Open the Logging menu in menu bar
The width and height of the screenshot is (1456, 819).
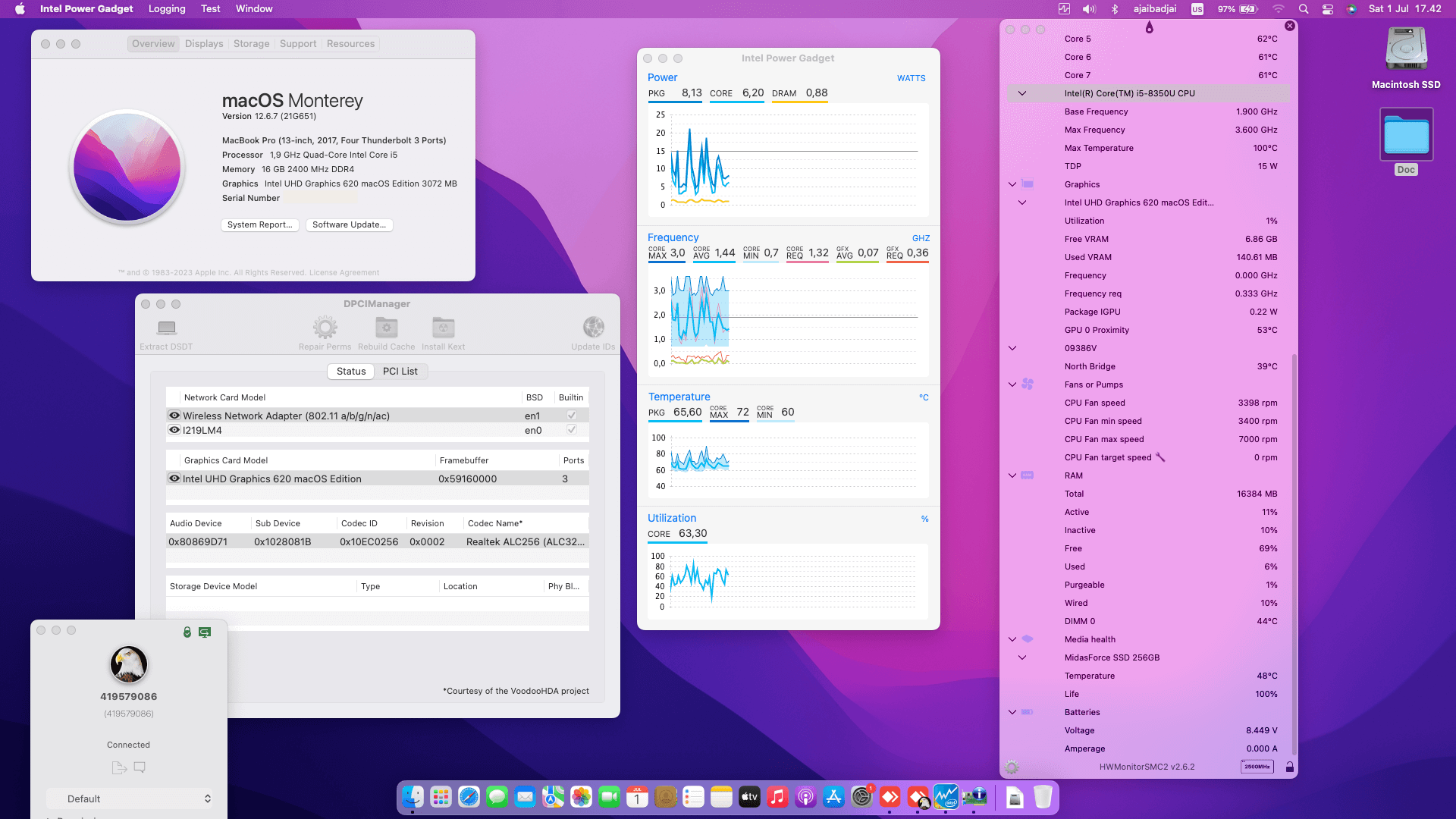[167, 9]
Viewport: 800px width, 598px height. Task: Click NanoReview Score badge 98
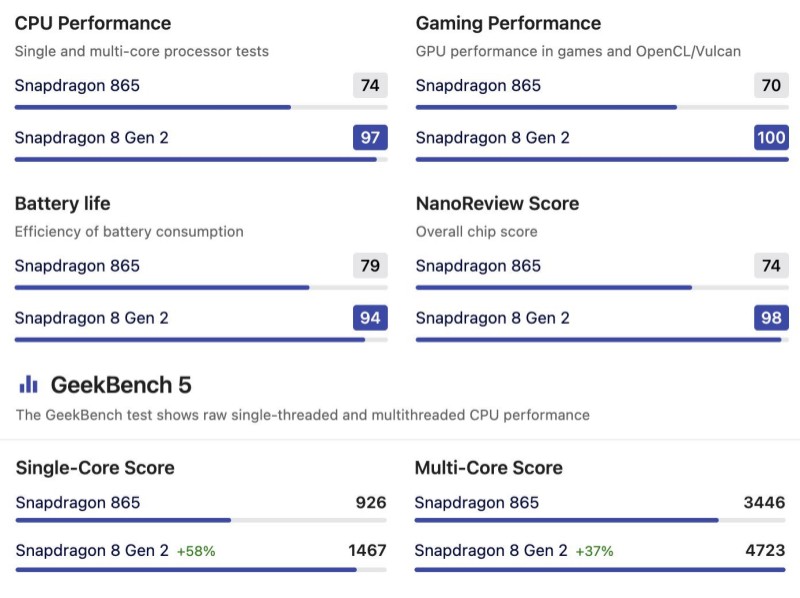[x=771, y=318]
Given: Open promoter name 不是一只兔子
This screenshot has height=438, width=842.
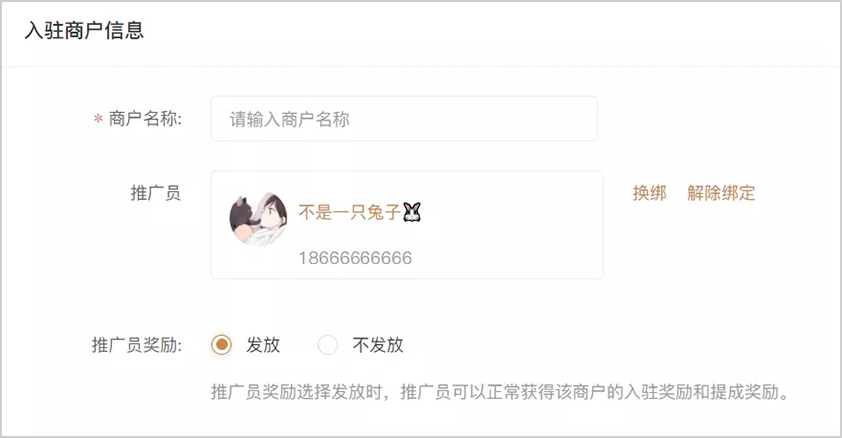Looking at the screenshot, I should (x=350, y=212).
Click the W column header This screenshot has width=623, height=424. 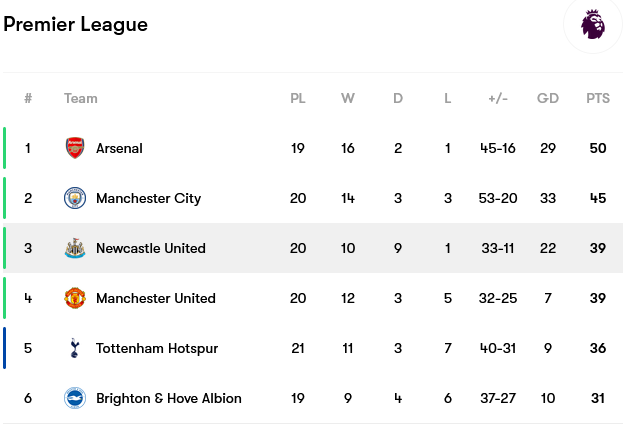(x=348, y=98)
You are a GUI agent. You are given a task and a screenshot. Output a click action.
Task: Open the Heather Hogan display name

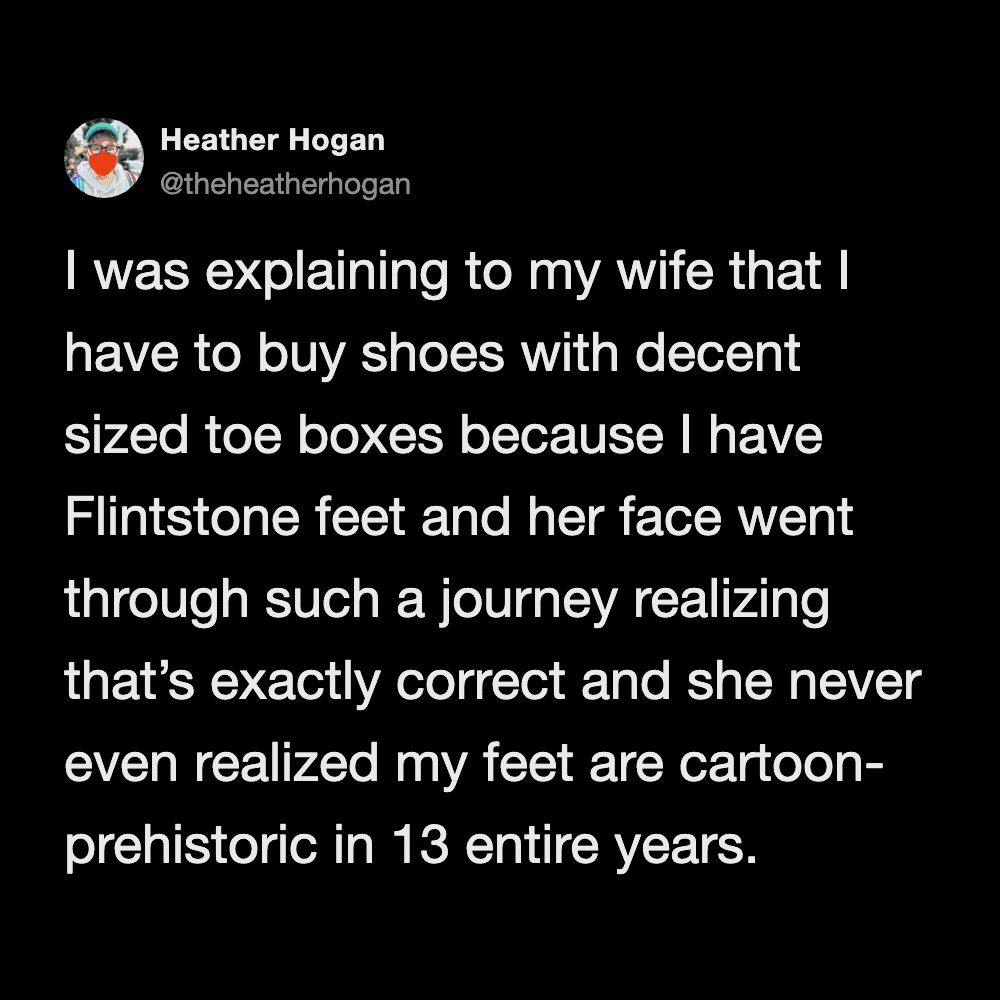[x=272, y=141]
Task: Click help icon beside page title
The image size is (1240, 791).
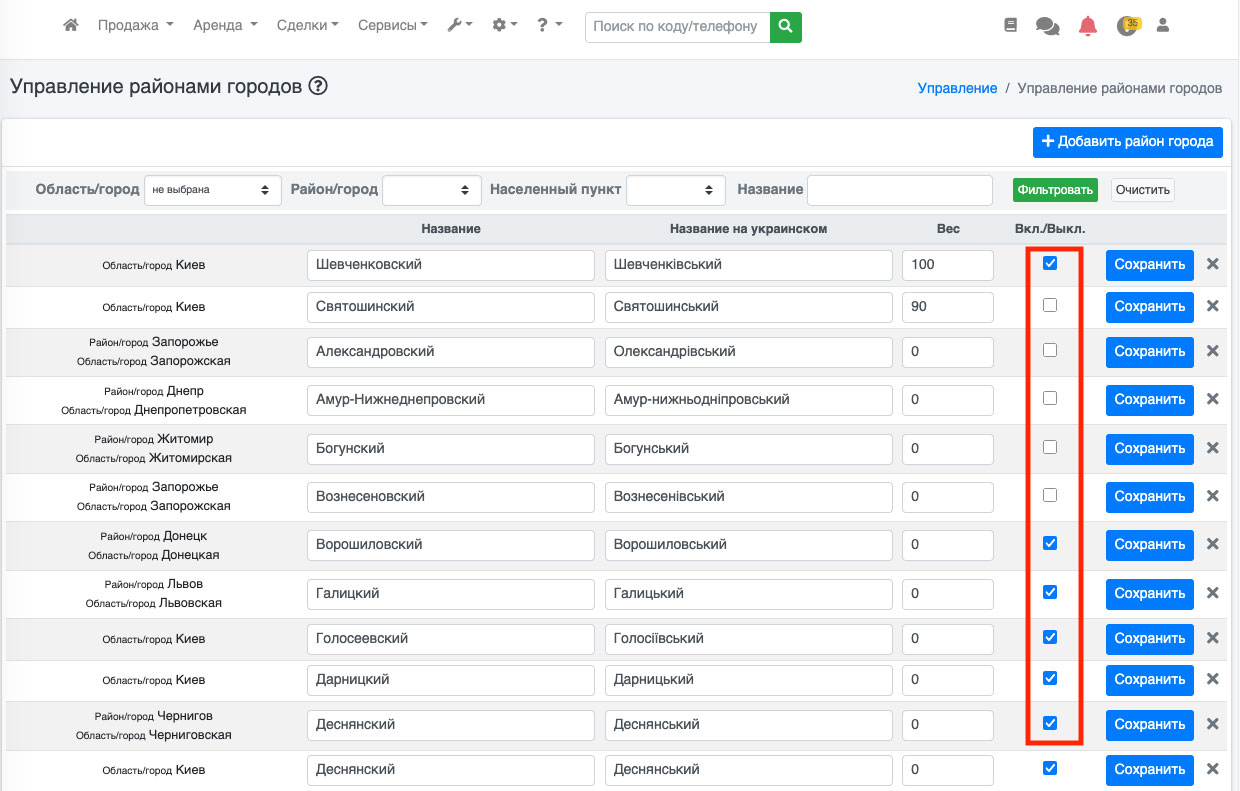Action: click(x=318, y=87)
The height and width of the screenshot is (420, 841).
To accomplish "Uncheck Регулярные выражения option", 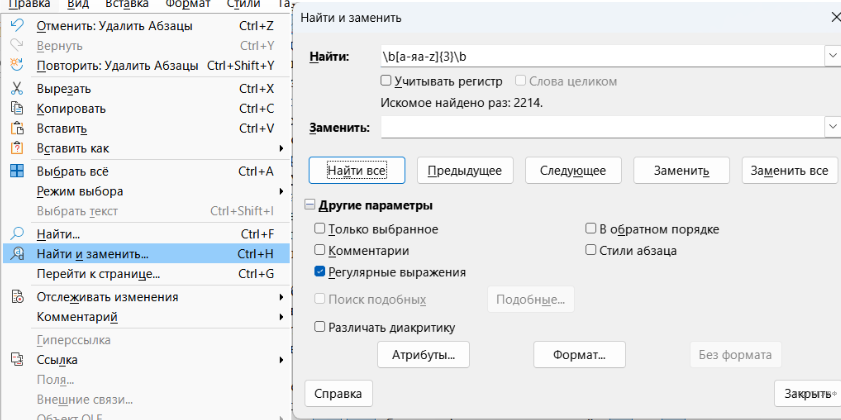I will pos(320,271).
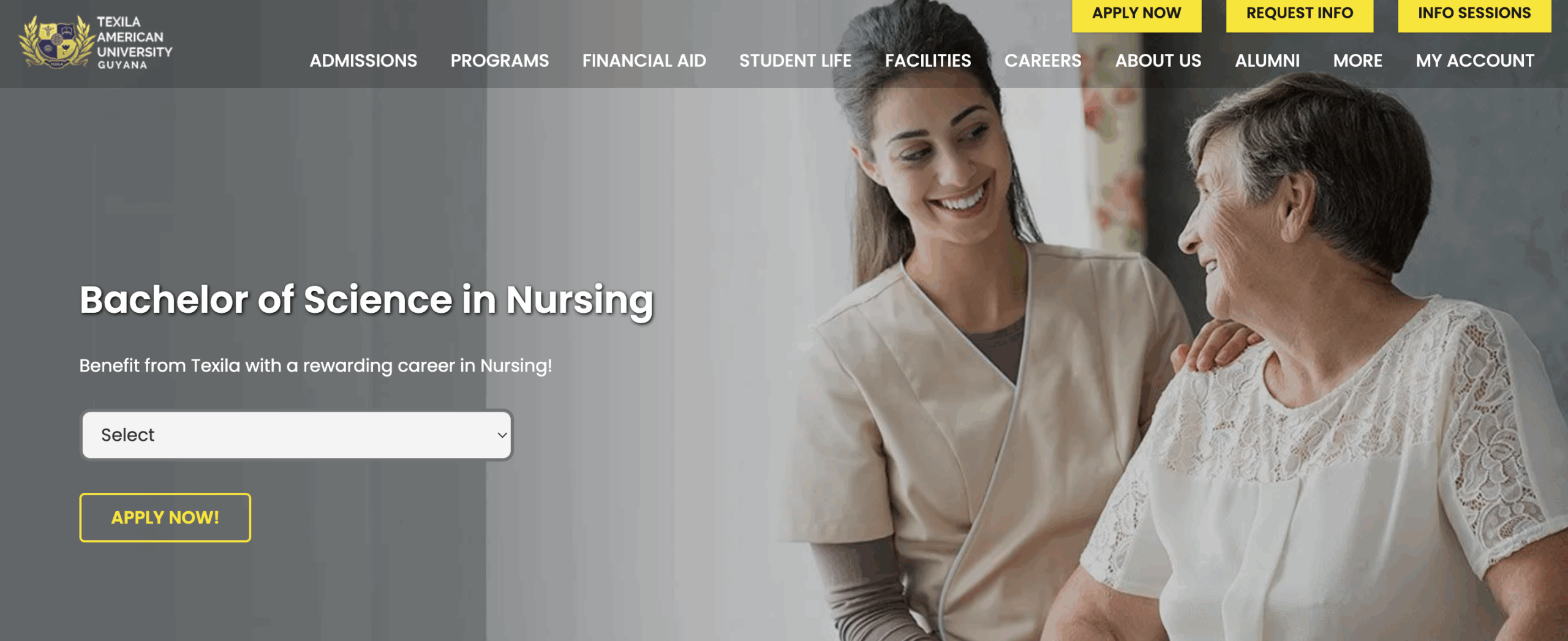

☆ ☆ ☆

*Aim of the task:*
Rewrite the records from their start through the line that contains "Looking at the", inclusive, with "Open" changed to "Launch" and everything else left as it is. Omit the pictures from your answer.

*Task result:*
Launch the Logging menu in menu bar
The width and height of the screenshot is (1456, 819).
[167, 9]
Viewport: 800px width, 598px height. Task: Click NanoReview Score badge 98
[x=771, y=318]
Given: Launch promoter name 不是一只兔子
This screenshot has height=438, width=842.
Looking at the screenshot, I should (x=350, y=212).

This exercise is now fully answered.